Bill Elliott cut his teeth driving for his family-owned team in 1976 before finally oil pump magnate Harry Melling purchased the team prior to the 1982 season.
In 1985, Bill Elliott won 11 races, including the four marquee events on the schedule – The Daytona 500, the Winston 500 at Talladega, the Coca-Cola 600 at Charlotte, and the Southern 500 at Darlington – to win a million-dollar payday, earning Elliott the nickname “Million Dollar Bill”, which went along with his other moniker: “Awesome Bill from Dawsonville”.
Bill Elliott would score his only NASCAR Cup Series title in 1988 and later try his hand as a car owner before partnering up with Ray Evernham to usher Dodge’s return to NASCAR.
While his father was racking up victories at the track, Chase was there and saw it all.
Born in 1995 while his father was just starting out as a car owner, William Clyde “Chase” Elliott II was a fixture at the track, joining his family on the road and hangout with the likes of Dale Earnhardt and Richard Petty.
It seemed inevitable that Chase would follow in his father’s footsteps, starting off on the short tracks when he was just 10 years old. By the time his was 13, Elliott was already winning championships in asphalt late models.
In 2011, Elliott won the prestigious Snowball Derby – becoming the youngest winner ever – and later won all four of the premiere late model races in the country in the same season.
Elliott signed a driver development deal with Hendrick Motorsports in 2011 when he was just 16 and began competing in the K&N Pro Series East in 2012.
His rise to the upper echelons of the sport came quickly, as he moved to the truck series in 2013 and then the NASCAR Xfinity Series a year later.
In 2015, Elliott was elevated to the Cup Series, eventually driving a Hendrick Chevrolet sporting the same number his father made famous – No. 9.
Elliott would win his first Cup Series race in 2018 at Watkins Glen, getting a push to Victory Lane from Jimmie Johnson after Elliott ran out of gas.

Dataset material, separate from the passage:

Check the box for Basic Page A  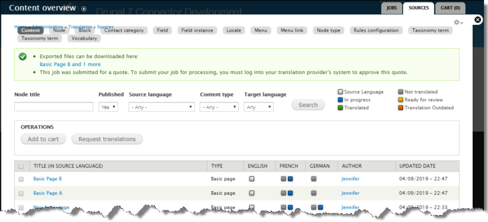click(21, 194)
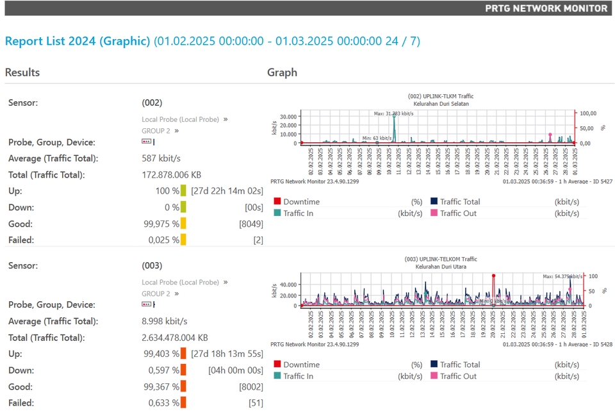
Task: Click navy Traffic Total legend square for sensor 002
Action: click(434, 201)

For the 2020 season, Elliott won the inaugural Cup Series race on the Daytona infield road course to earn himself a spot in the playoffs. Elliott hung on for the first three rounds but needed a Hail Mary victory on the penultimate race at Martinsville to advance to the Championship 4.
And now, here he is. NASCAR Champion.
“It's unbelievable. All you can dream for is an opportunity, and I've been very fortunate to have that over the years,” said Elliott. “I just can't say enough about our group. I felt like we took some really big strides this year, and last week was a huge one. To come out of that with a win and a shot to come here and have a chance to race is unbelievable. Heck, I don't know. I don't even know. This is unreal.”

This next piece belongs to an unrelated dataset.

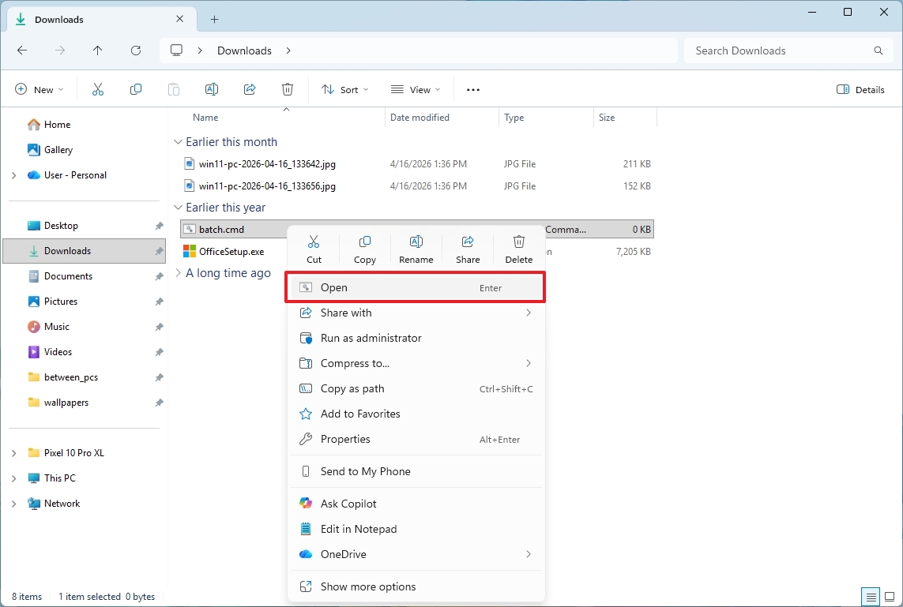Click the Send to My Phone option
903x607 pixels.
pos(364,471)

Back in Dawsonville, they have a tradition: whenever Bill Elliott won, the owner of the Dawsonville Pool Room, Gordon Pirkle, would sound off an old siren from a Georgia State Patrol car to celebrate the victory.
That tradition continued with Chase. The siren – pronounced “si-reeen” by Pirkle - went off last weekend, and was sounding again on Sunday.
“It's a really cool tradition. Gordon Pirkle is the guy that has owned the poolroom. That's kind of been his thing. I think it's cool of him to carry that tradition on, be able to still do that. I'm grateful for that. I think it's a cool thing.
“Fortunate that I've been lucky enough that they wanted to carry it on and want to keep doing it.”
On Monday, Elliott and his entire crew will get a heroes welcome from the town of Dawsonville.
“I don't know if it's right or wrong, but I feel like the town of Dawsonville should just exempt all work and school tomorrow I feel like would be really cool.
“Grateful for the Pirkle family and great that all those great people can experience this with me.”